Multi-responsive nanomembranes are a new class of advanced materials that can be harnessed in complex architectures for micro and nano-manipulators, artificial muscles, energy harvesting, soft robotics, and sensors. The design and fabrication of responsive membranes must meet such challenges as trade-offs between responsiveness and mechanical durability, volumetric low-cost production ensuring low environmental impact, and compatibility with standard technologies or biological systems This work demonstrates the fabrication of multi-responsive, mechanically robust poly(1,3-diaminopropane) (pDAP) nanomembranes and their application in fast photoactuators. The pDAP films are developed using a plasma-assisted polymerization technique that offers large-scale production and versatility of potential industrial relevance.

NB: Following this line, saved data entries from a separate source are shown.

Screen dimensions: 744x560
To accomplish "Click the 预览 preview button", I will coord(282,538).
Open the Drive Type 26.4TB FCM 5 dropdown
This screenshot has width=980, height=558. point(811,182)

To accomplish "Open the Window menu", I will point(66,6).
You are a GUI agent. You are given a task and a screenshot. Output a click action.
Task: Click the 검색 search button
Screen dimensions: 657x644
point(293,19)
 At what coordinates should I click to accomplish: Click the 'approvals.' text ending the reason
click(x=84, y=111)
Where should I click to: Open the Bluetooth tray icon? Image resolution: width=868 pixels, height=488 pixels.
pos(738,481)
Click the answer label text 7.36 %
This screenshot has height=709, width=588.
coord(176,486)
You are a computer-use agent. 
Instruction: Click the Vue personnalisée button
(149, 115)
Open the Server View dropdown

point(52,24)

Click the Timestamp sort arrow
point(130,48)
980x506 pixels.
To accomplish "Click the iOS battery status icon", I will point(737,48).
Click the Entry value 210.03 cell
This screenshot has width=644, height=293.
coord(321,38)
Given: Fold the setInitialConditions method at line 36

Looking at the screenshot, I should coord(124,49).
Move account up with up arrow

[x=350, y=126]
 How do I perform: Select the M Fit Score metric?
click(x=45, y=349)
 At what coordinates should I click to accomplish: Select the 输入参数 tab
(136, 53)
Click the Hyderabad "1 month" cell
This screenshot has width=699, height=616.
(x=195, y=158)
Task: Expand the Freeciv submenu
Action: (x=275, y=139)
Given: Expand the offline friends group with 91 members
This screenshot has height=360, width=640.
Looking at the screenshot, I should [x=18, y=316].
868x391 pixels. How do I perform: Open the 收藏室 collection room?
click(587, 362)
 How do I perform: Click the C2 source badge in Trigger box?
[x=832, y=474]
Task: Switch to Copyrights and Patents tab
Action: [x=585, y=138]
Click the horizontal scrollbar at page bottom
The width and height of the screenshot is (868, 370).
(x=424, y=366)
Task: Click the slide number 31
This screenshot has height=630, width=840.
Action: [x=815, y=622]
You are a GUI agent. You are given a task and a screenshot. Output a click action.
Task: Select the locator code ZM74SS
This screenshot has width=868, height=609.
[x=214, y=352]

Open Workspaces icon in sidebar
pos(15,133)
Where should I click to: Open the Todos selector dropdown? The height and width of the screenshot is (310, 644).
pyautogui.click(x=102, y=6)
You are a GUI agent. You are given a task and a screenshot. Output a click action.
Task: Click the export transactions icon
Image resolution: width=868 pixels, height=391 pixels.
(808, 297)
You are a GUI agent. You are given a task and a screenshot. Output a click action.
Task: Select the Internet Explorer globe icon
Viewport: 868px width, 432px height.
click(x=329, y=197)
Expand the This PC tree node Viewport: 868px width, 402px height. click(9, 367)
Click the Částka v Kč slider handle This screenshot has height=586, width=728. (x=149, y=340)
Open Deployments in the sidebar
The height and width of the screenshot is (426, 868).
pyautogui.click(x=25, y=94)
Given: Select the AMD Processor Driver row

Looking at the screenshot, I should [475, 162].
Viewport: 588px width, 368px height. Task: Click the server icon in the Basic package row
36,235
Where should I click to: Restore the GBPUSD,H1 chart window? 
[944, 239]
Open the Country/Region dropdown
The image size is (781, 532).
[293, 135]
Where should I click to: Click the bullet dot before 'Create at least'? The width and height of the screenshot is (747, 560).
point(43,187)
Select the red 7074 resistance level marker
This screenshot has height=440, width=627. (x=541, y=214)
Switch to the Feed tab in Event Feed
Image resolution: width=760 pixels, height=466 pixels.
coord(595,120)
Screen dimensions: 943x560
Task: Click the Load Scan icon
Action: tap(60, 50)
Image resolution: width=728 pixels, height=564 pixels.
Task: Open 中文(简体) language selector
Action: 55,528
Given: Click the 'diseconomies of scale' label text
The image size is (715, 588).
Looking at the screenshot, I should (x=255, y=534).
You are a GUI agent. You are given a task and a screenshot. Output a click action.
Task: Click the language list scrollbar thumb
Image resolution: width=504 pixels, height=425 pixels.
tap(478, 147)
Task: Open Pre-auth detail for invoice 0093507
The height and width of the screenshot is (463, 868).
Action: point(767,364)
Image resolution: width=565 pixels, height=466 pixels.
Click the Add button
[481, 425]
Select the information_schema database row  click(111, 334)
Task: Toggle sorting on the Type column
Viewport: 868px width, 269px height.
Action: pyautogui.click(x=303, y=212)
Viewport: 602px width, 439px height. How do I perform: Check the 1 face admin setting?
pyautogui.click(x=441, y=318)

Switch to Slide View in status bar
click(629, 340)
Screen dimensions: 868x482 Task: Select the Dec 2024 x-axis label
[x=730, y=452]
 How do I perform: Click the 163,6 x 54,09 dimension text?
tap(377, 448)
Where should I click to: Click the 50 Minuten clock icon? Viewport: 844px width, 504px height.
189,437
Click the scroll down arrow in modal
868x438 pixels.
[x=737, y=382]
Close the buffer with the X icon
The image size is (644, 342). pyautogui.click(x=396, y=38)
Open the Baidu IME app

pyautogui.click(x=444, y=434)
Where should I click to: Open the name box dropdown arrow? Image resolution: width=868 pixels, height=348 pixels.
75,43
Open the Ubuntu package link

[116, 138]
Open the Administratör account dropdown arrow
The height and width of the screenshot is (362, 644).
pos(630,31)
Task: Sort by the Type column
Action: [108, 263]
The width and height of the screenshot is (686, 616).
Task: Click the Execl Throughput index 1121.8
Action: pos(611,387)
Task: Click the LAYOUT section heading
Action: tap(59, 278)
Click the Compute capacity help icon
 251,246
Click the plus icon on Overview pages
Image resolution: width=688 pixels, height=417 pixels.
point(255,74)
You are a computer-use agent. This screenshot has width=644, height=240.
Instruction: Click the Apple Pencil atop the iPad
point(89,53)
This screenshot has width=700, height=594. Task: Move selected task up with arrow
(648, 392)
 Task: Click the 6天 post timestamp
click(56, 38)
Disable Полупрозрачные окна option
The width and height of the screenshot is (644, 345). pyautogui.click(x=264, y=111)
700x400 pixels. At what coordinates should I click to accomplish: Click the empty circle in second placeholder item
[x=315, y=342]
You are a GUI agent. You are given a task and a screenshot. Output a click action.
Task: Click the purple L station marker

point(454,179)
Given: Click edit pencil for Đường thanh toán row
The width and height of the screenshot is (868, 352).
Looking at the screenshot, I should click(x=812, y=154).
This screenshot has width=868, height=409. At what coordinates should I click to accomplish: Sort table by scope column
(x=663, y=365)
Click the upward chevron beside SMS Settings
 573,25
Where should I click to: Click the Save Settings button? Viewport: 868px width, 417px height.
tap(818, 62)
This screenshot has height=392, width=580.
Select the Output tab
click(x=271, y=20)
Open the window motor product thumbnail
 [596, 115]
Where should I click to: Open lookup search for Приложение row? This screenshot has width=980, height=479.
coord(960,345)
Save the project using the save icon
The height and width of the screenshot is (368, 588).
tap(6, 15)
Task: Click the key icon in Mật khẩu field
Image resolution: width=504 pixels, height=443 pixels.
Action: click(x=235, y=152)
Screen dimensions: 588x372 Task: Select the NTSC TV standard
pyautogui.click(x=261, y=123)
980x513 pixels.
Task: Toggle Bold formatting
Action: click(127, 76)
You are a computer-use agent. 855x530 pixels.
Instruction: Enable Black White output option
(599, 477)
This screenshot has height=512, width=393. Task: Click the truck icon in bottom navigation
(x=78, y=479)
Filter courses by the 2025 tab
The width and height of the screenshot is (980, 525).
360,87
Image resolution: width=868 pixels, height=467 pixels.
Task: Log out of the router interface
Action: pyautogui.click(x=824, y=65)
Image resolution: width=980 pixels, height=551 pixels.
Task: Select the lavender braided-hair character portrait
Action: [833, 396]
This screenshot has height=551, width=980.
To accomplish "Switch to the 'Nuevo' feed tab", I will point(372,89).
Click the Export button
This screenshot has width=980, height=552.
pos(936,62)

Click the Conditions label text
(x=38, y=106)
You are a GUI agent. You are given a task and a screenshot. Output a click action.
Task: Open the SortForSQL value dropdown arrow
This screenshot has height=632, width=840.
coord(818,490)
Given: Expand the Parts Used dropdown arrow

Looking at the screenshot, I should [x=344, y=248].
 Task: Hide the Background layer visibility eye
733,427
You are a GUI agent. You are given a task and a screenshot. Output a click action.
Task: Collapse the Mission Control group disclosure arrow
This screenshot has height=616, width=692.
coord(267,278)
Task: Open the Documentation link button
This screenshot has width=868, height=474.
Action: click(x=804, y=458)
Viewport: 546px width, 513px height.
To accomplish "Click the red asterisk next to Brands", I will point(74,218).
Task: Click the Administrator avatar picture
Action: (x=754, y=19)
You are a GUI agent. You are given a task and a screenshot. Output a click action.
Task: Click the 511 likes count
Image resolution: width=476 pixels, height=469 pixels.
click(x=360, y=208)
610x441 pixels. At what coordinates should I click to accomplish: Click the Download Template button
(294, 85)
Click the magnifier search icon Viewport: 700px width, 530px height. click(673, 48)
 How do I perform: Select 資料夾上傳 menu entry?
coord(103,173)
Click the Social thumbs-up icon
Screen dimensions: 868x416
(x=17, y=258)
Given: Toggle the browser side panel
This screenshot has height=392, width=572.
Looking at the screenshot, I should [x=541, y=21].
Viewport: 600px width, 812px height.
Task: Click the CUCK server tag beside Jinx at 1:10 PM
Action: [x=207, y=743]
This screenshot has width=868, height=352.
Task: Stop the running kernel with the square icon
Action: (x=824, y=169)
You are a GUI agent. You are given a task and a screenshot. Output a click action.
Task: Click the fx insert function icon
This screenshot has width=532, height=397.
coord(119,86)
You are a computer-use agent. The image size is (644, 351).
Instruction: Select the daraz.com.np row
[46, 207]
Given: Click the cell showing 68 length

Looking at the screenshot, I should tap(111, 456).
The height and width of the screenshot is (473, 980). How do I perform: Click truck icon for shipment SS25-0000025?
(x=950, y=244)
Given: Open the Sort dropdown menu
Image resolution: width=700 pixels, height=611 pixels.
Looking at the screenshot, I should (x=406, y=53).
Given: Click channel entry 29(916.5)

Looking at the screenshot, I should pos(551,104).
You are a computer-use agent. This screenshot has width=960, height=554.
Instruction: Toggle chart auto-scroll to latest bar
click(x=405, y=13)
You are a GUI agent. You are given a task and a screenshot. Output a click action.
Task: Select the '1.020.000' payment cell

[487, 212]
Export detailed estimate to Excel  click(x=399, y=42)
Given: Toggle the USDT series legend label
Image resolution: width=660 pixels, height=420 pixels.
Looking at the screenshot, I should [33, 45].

The pDAP layers exhibit high elasticity with the Young's modulus of ≈7 GPa and remarkable mechanical durability across 20-80°C temperatures. Notably, pDAP membranes reveal immediate and reversible contraction triggered by light, rising temperature, or reducing relative humidity underpinned by a reversible water sorption mechanism. These features enable the fabrication of photoactuators composed of pDAP-coated Si nanocantilevers, demonstrating ms timescale response to light, tens of µm deflections, and robust performance up to kHz frequencies. These results advance fundamental research on multi-responsive nanomembranes and hold the potential to boost versatile applications in light-to-motion conversion and sensing toward the industrial level.